What I have learned in recording people’s lives, is that the more successful a person is, quite often the more misshapen it once began; the more inspirational, the greater the loss at pivotal moments and the richer, the greater the deprivations in early life. Of course, there are no hard and fast rules, but these are the patterns I’ve noticed.
And so what becomes more important than hiding secrets is revealing transformation, that peculiar kind of alchemy more familiar to the human spirit than we care to attest. It must grow from a foundation of hope, like the lily bursting forth from mud, often unconscious, yet once noted, capable of attuning the mind to future possibilities. Much later, we must look back but with objectivity and distance to gain a greater understanding of how these – all too frequently - awe-inspiring acts were accomplished. Firstly, though we must comfort ourselves knowing dreams can reform at any moment. Most of all we must believe – just as the toddler did when learning to walk – that great things are possible. Yet biographies show us more than the end: they show us the journey, providing signposts along the path. You might say that they direct us toward our dreams.

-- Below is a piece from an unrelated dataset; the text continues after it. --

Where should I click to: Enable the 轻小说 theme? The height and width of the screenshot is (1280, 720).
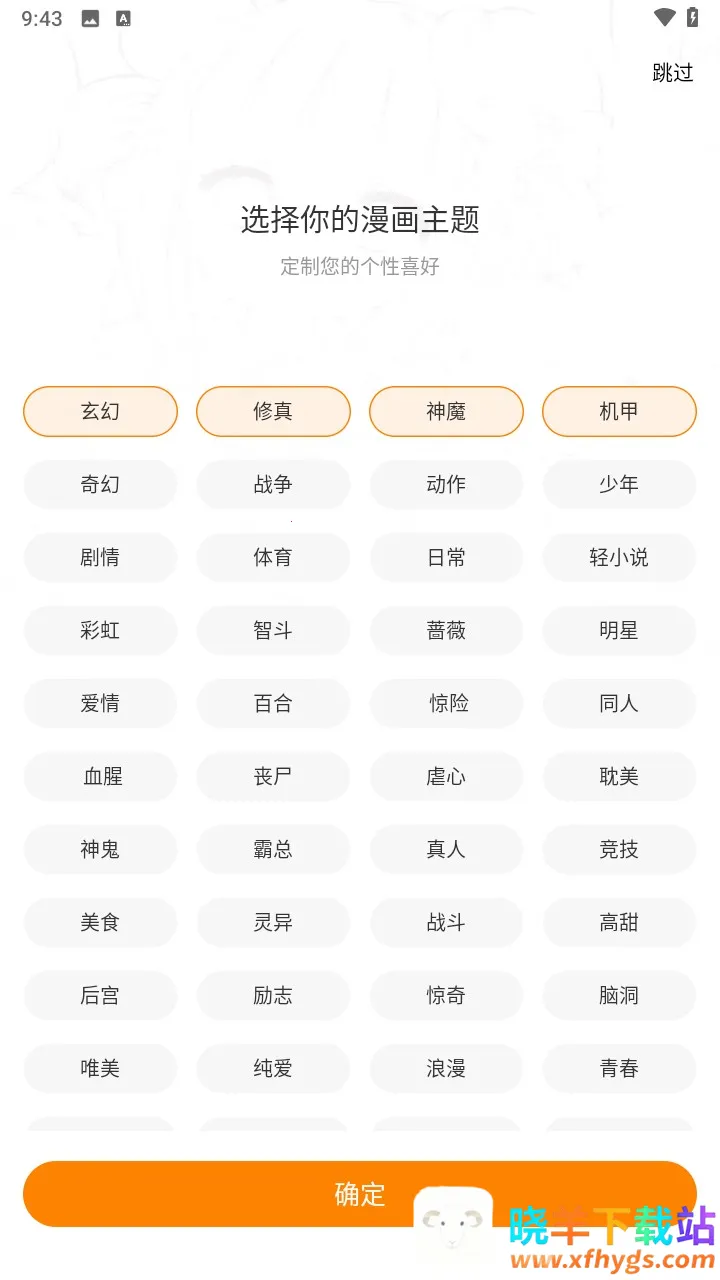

Unrecorded lives still move human evolution forwards, that is society, forwards but even these apparently normal lives make up an essential part of the whole. Some are more exceptional in resilience, but everybody has something to teach and everybody something to learn.
The stories of our lives must thus be enthusiastically tied together to form a net, no matter how frequent the holes. Failures that had bright and gleaming linings need to be celebrated, as do the wrong paths and the crazy people and places or those events that eventually lead to greater joy. But without the calamities and the suffering, would our lives - the world - really change? Not so fast, I expect. So go tell your stories as if retelling a great epic, for in five hundred years, no matter what you have achieved, nobody will quite believe the circumstances you lived through.

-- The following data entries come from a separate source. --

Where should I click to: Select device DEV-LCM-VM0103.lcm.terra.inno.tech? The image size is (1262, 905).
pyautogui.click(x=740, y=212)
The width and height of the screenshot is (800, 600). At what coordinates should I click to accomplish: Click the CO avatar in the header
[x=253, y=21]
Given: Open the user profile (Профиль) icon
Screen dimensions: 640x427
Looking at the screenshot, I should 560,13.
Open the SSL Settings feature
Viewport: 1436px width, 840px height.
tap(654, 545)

Therefore, harness hope and look back with a sense of fondness. Many fish will continue to escape and return to the stream, but there always remains enough to determine character, cultural contextualising and social peculiarity. Naturally, there will be areas of obscurity and absence because, at times, human beings are a mystery unto themselves, but record we must of for no other reason than to throw off and release the past and move closer to some, as yet, unattained form.
As a biographer, it is always the inner life that holds more interest than external situations; for the patterns of life are firstly held in the mind. Once this is gently unravelled, however, events become explicit, making individual sense and then it is those that have understood the peculiar mechanics of their own mind who produce the greatest and most flourishing lives.